Source excerpt:
Past Reviews

Sound Advice Reviews

Along comes Shuffle Along—the vintage tracks
Reviews by Rob Lester

SISSLE AND BLAKE SING SHUFFLE ALONG
NOBLE SISSLE (VOCALS), EUBIE BLAKE (PIANO) & 1921 CAST MEMBERS

Harbinger Records

The behind-the-scenes, pre-Broadway opening development of the 95-year-old musical Shuffle Along is the subject of a production now on Broadway as well as the long and interestingly detailed liner notes in a just-released album of its songs featuring the songwriters and some cast members from the 1921 production. The original show had its struggles and challenges, but was a success. This new release from Harbinger Records, an invaluable label preserving musical theatre history and its composers and lyricists, is a treat that bubbles over with energized performances and sprightly melodies.

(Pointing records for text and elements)
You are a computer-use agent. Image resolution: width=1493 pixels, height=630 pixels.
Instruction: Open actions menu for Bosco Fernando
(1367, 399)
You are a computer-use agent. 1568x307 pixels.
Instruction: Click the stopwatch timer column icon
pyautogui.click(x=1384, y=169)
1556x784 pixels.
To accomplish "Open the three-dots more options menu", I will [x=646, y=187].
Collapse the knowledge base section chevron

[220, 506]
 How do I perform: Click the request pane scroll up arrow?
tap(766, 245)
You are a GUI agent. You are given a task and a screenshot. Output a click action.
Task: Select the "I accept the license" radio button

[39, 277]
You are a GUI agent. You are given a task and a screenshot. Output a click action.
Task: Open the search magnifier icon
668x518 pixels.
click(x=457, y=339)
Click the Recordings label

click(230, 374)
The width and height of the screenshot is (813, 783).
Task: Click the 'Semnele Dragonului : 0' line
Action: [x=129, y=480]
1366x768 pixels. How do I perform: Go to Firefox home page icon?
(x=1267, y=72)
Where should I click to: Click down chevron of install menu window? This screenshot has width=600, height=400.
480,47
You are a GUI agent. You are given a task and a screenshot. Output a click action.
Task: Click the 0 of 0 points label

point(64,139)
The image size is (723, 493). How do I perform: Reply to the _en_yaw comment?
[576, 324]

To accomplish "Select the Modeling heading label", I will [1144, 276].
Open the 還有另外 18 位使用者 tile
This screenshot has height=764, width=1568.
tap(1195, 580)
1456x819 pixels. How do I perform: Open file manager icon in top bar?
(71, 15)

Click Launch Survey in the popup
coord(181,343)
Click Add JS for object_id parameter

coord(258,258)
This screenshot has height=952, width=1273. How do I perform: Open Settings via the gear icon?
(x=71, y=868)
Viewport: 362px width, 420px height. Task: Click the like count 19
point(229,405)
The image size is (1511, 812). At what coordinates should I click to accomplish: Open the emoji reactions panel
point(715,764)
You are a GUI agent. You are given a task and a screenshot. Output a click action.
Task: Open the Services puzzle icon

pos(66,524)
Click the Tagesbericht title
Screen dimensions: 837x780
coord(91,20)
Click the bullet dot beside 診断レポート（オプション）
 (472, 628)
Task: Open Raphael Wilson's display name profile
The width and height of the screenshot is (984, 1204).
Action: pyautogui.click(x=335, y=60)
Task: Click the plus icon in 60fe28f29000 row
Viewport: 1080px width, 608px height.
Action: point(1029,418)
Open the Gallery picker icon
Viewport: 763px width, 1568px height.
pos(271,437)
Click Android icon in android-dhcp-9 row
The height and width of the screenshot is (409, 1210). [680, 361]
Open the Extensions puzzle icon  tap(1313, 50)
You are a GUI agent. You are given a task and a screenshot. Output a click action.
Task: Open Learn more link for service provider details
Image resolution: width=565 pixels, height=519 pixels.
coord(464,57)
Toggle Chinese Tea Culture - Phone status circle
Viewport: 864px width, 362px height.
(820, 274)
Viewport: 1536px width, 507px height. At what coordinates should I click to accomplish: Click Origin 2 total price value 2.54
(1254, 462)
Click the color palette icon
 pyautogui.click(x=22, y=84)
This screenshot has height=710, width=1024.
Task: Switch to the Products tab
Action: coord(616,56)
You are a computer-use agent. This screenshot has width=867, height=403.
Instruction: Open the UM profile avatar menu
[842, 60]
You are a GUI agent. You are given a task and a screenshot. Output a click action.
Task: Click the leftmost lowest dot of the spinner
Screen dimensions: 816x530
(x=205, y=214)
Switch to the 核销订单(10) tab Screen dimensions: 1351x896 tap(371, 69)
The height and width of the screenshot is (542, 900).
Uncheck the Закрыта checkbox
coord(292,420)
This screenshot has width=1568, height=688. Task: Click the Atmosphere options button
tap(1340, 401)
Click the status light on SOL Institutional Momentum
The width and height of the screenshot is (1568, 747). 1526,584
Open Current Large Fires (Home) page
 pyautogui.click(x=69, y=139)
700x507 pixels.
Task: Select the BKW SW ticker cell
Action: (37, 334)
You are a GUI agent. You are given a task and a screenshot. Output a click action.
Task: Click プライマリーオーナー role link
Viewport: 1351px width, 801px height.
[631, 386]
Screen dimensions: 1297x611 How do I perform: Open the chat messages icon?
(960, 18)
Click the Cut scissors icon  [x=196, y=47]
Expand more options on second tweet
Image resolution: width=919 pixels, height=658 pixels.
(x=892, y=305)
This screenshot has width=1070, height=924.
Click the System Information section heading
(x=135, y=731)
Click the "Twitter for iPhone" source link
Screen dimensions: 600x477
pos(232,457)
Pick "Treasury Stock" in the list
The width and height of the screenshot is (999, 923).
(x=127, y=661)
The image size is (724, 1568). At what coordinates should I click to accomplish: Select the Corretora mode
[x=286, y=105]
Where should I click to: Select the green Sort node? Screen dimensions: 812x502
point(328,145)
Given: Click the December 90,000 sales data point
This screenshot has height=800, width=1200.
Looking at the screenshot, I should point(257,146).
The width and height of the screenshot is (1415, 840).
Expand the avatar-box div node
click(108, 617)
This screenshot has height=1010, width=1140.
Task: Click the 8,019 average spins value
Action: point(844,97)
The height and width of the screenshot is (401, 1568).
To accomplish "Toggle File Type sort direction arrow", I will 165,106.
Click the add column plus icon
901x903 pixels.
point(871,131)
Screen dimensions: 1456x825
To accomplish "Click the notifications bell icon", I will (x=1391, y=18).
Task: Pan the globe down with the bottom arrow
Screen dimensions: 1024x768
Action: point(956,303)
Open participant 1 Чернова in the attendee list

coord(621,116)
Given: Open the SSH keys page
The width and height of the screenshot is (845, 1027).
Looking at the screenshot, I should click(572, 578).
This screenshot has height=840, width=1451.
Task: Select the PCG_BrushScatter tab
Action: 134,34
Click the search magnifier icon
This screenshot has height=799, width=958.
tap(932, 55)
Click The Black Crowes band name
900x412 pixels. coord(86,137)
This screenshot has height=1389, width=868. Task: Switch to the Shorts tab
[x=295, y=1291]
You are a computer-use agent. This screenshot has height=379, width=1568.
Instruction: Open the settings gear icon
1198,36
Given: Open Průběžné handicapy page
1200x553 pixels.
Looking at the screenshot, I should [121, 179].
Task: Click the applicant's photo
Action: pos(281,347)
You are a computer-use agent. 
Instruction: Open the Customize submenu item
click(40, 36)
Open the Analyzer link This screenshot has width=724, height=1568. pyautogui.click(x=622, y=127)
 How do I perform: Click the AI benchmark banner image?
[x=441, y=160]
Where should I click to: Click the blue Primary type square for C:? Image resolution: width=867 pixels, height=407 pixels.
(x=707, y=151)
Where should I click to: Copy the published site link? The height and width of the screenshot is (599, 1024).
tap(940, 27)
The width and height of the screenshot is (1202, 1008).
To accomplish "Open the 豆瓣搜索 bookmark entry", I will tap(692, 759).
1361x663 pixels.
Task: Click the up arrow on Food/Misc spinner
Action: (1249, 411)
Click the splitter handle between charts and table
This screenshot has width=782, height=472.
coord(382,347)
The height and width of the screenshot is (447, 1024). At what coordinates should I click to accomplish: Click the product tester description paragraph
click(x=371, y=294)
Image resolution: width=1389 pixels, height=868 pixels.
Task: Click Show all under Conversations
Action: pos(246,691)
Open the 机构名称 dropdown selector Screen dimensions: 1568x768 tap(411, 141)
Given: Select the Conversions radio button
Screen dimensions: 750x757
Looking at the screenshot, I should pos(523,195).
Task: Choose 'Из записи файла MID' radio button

Written instruction 1:
Answer these questions about the review of the Shuffle Along album.
(a) Which record label released the album?
(b) How old does the review say the musical Shuffle Along is?
(c) Who plays piano on the album?
Written instruction 2: Print the records starting at the line that contains "The image size is (723, 493)." and ending at the line that contains "coord(91,20)", and nothing else.

Task solution 1:
(a) Harbinger Records
(b) 95 years old
(c) Eubie Blake

Task solution 2:
The image size is (723, 493). How do I perform: Reply to the _en_yaw comment?
[576, 324]

To accomplish "Select the Modeling heading label", I will [1144, 276].
Open the 還有另外 18 位使用者 tile
This screenshot has height=764, width=1568.
tap(1195, 580)
1456x819 pixels. How do I perform: Open file manager icon in top bar?
(71, 15)

Click Launch Survey in the popup
coord(181,343)
Click Add JS for object_id parameter

coord(258,258)
This screenshot has height=952, width=1273. How do I perform: Open Settings via the gear icon?
(x=71, y=868)
Viewport: 362px width, 420px height. Task: Click the like count 19
point(229,405)
The image size is (1511, 812). At what coordinates should I click to accomplish: Open the emoji reactions panel
point(715,764)
You are a GUI agent. You are given a task and a screenshot. Output a click action.
Task: Open the Services puzzle icon

pos(66,524)
Click the Tagesbericht title
Screen dimensions: 837x780
coord(91,20)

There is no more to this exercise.